Book Yourself a Treat this Winter with NYC & Co’s 27th Restaurant Week in New York City

It’s that chilly, wintery time of the year when every part of your body is calling out for comforting, delicious food as well as some wonderful drinks and camaraderie. Fortunately, for us, it’s also the time of New York City’s Winter Restaurant Week celebration. Now, continuing through February 8, you can sample some of the city’s most exciting restaurants at very affordable prices. Specifically, a two-course prix fixe lunch costs only $26 and a three-course prix fixe dinner is priced at $42, kind of the bargain of the year.

Reservations for the hottest restaurants go quickly, so have a few choices in mind when you go to book online or by phone. With 368 restaurants to choose from, in locations throughout the five boroughs, you shouldn’t have a problem.
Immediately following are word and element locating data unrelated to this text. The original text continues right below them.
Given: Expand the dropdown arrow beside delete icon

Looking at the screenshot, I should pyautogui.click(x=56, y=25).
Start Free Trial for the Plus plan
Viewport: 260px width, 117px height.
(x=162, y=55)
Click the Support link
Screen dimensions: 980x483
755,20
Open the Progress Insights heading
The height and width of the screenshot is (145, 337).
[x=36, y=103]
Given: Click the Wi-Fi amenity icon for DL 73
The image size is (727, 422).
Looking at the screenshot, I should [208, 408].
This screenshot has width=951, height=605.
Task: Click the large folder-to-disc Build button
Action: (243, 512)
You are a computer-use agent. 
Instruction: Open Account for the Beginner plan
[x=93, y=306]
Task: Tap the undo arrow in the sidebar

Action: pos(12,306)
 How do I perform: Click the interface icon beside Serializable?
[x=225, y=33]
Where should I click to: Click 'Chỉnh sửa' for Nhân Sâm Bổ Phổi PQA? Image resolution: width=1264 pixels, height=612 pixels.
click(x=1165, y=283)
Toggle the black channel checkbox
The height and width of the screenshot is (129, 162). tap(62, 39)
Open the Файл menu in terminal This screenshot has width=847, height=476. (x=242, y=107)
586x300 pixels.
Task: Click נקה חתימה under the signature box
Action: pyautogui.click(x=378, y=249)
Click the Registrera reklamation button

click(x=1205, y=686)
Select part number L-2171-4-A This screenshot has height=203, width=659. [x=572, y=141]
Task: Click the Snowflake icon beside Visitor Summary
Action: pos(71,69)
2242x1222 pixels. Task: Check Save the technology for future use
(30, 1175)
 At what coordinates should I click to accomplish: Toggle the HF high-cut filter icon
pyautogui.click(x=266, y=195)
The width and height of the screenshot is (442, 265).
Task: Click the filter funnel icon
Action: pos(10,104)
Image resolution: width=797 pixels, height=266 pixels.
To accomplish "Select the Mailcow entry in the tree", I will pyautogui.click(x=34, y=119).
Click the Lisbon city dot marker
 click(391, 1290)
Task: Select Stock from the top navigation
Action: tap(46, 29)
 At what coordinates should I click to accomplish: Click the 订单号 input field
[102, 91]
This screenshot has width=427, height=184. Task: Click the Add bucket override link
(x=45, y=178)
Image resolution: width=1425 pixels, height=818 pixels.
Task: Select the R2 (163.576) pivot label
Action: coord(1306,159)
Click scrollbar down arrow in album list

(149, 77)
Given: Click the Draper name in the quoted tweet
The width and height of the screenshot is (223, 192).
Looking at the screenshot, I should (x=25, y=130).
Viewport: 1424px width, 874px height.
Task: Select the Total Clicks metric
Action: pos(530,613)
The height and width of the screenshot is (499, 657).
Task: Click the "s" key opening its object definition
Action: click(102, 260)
The only problem will be deciding where to go among the 33 individual cuisines represented – and you definitely should go to more than one.

Need a little help? The booking site is smartly organized with headings like NYC Classics, Fireside Feasts, Raise the Steaks, Best-Kept Secrets, Squad Goals, Dinner Is the Show, Expense It, and Sunday Brunch.  Book online at
Augustine     (Credit: Ron Haviv)

Here are ten of my favorites:

Augustine – The pretty Parisian bistro from Keith McNally sits in the Beekman Hotel, serving right-from-the Right Bank steak tartare and chicken paillard, along with steaks, burgers and a selection of rotisserie-cooked meats.  Seafood includes lobster ravioli and daily specials. You might remember the old Pastis or the current Balthazar; this is an almost identical sibling.

CUT by Wolfgang Puck – A steakhouse that offers much more than steakhouse, CUT is tucked behind a curtain in a corner of the Four Season Hotel downtown. Tastings of wagyu, veal chop, tuna tartare and steak tartare are all highlights, along with an extensive wine list. 

Le Coq Rico – If you’re mad about chicken, this Flatiron restaurant is for you. A mix of Alsatian artistry and top poultry, Le Coq Rico is all about warmth and satisfaction. You’ll enjoy the menu of chicken, squab, duck and guinea fowl sourced from the finest farms in the country. Add a glass of wine and the decadent île flottante for dessert to create the perfect meal. 

Legasea – It seems that just about all of my favorite restaurants are located in hotels. And here’s another. Legasea from the TAO group makes its home in the Moxy Hotel. A seafood shack done upscale, the restaurant is somewhat of a scene, a prelude to a night at the upstairs rooftop bar. Anything from Chef Jason Hall’s seafood menu is outstanding but you might have more fun with the box of fried chicken, spiced up with Mike’s hot honey, or the World’s Fair create-your-own sundae. 

Obao Hell’s Kitchen – This is the perfect after-work, happy hour, pre-theater go-to.  Located among the many Thai and other ethnic restaurants on foodie Ninth Avenue, Obao is fun, with a varied cocktail menu and an extensive selection of Thai and Vietnamese street food. Try to book early for the best seats in the multi-level restaurant. 

Ortzi – Another interesting restaurant set in a hotel (LUMA Hotel), Ortzi serves up Basque dishes as only Chef Jose Garces can.  Ortzi offers a menu of warm Spanish tapas including cazuelas cooked in terra cotta pots, and cold preparations like crudos and conservas, dishes using canned and preserved ingredients.

Suzuki – Near the Theater District, Suzuki is a kaiseki temple helmed by Sushi Zen alum Takashi Yamamoto. The quiet, lavishly appointed room is perfect for enjoying this masterful meal, a mix of hot and cold dishes with interesting cocktail possibilities. 

Temple Court – Tom Colicchio pays homage to the Victorian era and classic American dishes in this beautiful restaurant in the Beekman Hotel. Dishes have classic names but have been updated. You’ll see the likes of steak Diane, pork Wellington, and Baked Alaska here. 

The Writing Room -- Fans of the beloved Elaine’s will feel right at home in the Writing Room in the former Elaine’s space. The menu is American comfort all the way, now including many selections of the shuttered Parlor Steakhouse. You can also sit at the adjacent bar, an equally popular Upper East Side gathering place. 

Vinateria – Wine lovers should book a table at Harlem’s intimate Vinateria. Set in an area area of emerging restaurants and shops, Vinateria invites you to put together a tasting menu with small plates of American specialties, paired with individual pours designed for experimentation.